→ Problem statement
Scan the data below for the string "computer". Copy every line where it appears.

== Source information

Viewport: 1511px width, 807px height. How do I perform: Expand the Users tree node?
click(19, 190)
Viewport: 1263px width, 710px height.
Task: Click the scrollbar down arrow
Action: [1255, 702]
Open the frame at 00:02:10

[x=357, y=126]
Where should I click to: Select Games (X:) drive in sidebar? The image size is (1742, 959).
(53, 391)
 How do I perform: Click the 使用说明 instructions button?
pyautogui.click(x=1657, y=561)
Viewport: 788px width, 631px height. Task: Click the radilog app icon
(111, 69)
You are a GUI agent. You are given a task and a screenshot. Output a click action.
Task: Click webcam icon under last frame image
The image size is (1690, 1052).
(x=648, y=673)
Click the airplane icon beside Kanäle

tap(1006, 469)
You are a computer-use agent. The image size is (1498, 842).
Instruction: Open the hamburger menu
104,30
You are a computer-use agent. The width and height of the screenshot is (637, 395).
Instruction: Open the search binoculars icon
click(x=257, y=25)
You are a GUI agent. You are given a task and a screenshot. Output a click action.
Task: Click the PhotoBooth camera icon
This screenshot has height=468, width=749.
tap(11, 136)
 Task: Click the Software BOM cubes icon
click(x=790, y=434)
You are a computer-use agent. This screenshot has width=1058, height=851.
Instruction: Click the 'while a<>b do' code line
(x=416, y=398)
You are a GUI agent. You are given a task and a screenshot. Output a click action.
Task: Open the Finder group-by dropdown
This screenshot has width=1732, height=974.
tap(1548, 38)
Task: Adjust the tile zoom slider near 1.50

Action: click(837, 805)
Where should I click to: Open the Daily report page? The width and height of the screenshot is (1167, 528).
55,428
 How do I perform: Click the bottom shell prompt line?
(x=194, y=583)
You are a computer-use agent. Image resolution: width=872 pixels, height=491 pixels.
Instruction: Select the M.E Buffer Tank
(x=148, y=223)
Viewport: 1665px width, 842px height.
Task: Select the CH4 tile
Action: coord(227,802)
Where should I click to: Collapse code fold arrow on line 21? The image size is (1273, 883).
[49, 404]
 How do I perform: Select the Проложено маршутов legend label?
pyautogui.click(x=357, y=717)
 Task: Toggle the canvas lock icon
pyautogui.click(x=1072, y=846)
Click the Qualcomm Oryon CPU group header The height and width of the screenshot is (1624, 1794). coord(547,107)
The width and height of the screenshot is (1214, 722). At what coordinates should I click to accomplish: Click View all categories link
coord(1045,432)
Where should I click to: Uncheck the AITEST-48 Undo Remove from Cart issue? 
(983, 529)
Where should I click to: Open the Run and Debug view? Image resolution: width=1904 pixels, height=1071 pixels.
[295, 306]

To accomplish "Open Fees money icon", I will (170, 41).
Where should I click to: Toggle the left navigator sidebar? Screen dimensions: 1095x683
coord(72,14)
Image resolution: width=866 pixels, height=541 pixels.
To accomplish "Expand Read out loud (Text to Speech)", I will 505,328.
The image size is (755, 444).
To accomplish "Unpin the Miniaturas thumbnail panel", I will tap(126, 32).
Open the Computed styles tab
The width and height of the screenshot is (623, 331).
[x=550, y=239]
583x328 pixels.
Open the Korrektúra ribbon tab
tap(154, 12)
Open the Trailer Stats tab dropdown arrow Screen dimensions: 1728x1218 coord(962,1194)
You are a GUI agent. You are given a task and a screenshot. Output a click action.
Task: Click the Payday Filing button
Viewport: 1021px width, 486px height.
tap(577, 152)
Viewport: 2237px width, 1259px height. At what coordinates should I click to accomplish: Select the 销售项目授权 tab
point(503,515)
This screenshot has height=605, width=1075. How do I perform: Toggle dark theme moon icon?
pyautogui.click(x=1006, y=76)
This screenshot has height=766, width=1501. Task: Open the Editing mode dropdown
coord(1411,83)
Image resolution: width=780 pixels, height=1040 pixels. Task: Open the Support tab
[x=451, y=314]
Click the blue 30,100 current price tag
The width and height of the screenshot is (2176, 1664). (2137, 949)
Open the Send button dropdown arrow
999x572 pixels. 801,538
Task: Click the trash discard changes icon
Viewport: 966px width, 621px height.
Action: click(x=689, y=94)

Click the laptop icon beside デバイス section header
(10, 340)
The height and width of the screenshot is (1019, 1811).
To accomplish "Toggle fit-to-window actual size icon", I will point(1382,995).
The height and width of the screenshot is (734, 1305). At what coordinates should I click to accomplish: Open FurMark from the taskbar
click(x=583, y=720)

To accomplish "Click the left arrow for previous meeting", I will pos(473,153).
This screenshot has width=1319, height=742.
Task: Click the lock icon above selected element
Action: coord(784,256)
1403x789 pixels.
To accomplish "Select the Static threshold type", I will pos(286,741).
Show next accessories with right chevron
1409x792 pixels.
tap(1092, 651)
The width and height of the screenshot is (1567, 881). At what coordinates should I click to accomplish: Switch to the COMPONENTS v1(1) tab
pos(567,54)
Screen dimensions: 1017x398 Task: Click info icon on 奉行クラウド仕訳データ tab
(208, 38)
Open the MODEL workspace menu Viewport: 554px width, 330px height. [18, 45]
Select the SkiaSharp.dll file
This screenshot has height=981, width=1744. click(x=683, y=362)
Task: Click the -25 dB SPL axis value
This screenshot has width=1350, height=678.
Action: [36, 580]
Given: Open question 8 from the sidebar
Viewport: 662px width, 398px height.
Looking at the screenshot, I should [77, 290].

====

→ Solution to this problem
You are a computer-use agent. The image size is (1498, 842).
You are a computer-use agent. The width and height of the screenshot is (637, 395).
You are a computer-use agent. This screenshot has width=1058, height=851.
You are a computer-use agent. Image resolution: width=872 pixels, height=491 pixels.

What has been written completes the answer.